List the data from the line with "This screenshot has" up to and including the line with "pyautogui.click(x=774, y=516)" as a numbered list, leaving out blank lines. Omit the pictures.

==== RECORDS FOR PROCESSING

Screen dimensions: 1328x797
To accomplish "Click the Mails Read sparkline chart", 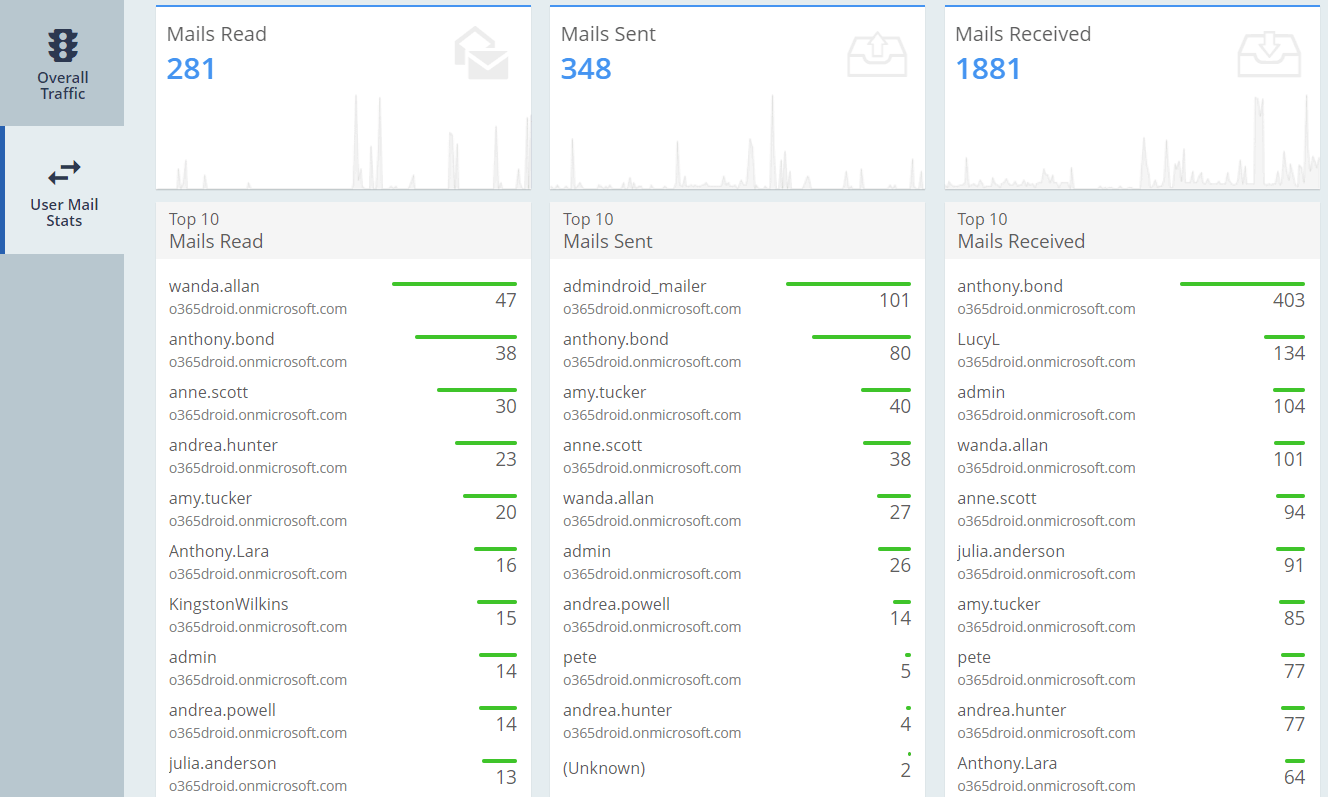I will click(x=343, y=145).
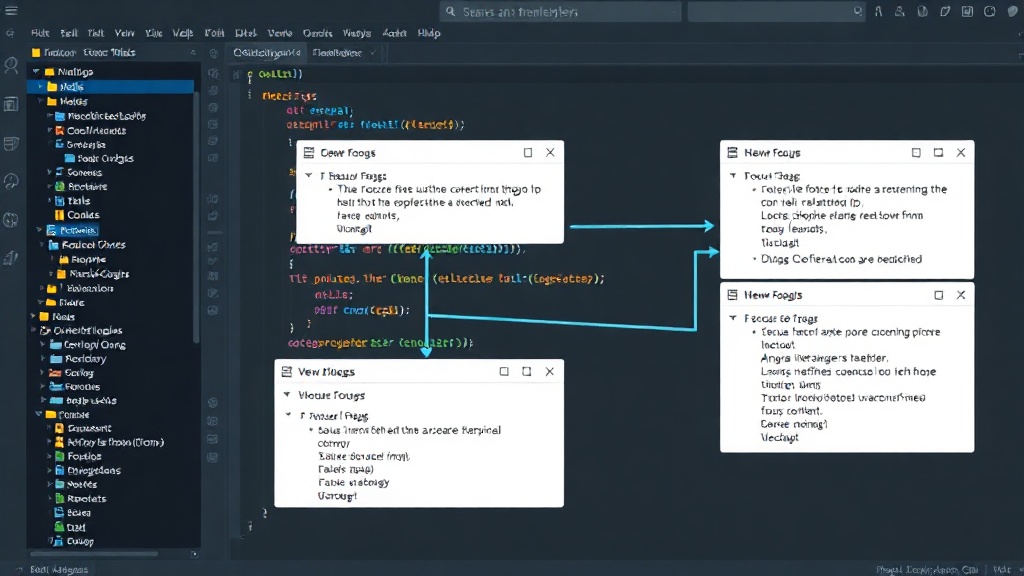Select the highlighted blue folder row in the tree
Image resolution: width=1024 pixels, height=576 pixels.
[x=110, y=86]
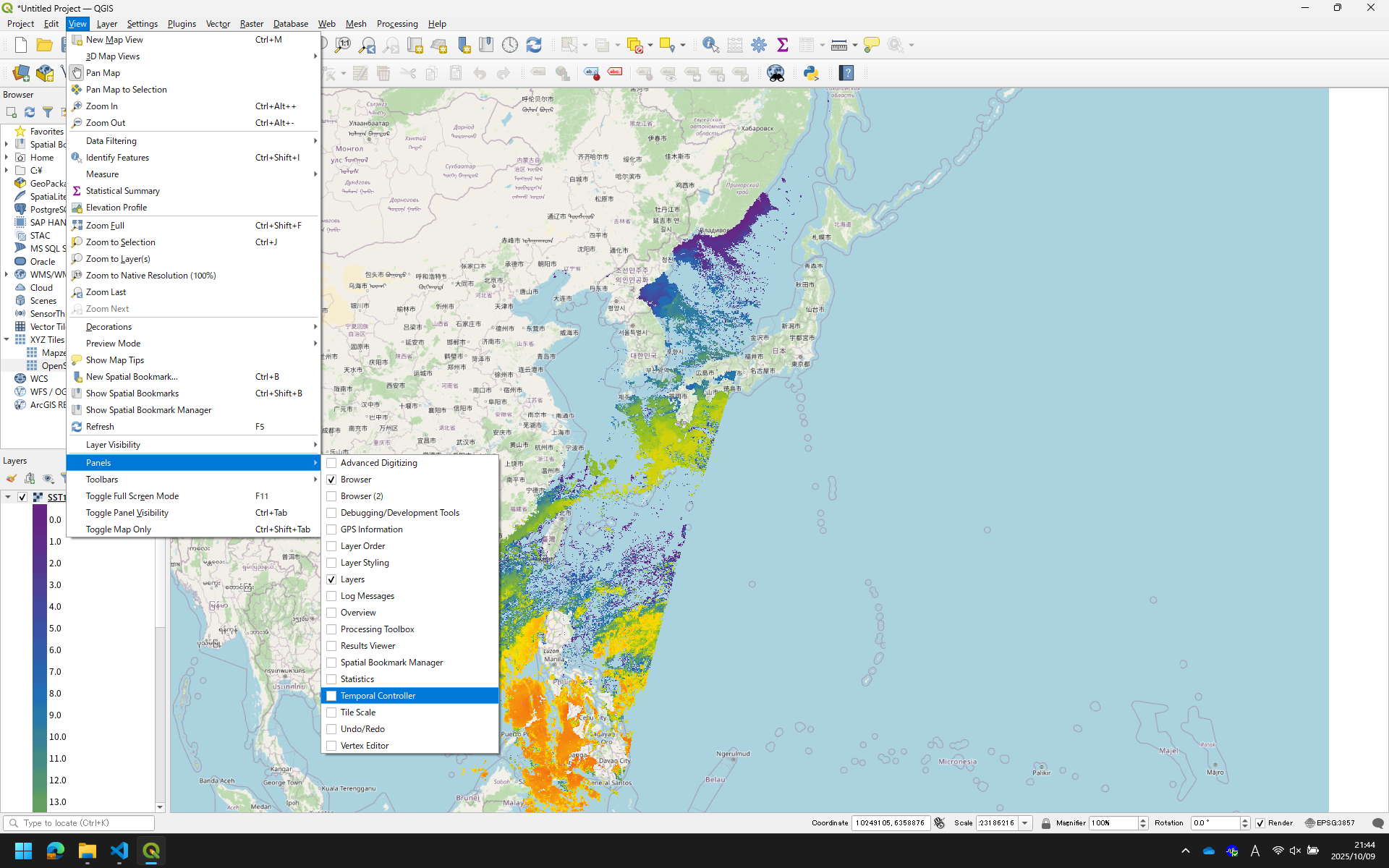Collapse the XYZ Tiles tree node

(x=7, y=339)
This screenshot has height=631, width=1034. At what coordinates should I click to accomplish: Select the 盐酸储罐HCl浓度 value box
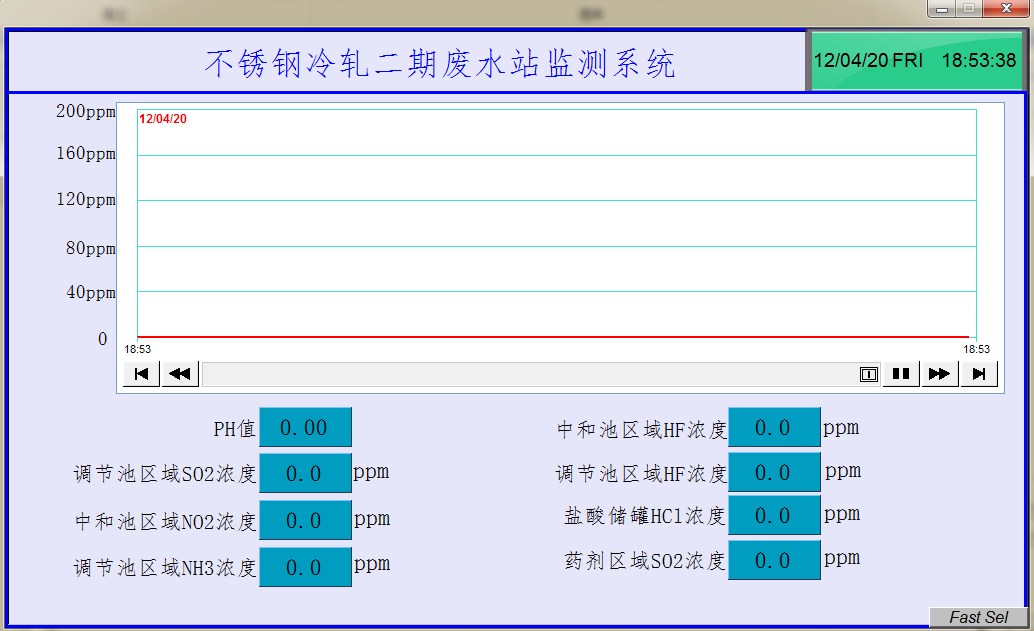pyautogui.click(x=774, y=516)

========
==== RECORDS FOR PROCESSING

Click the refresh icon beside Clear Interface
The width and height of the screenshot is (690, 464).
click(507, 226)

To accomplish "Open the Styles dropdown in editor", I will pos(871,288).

========

CORRECT OUTPUT:
1. This screenshot has height=631, width=1034. At what coordinates should I click to accomplish: Select the 盐酸储罐HCl浓度 value box
2. pyautogui.click(x=774, y=516)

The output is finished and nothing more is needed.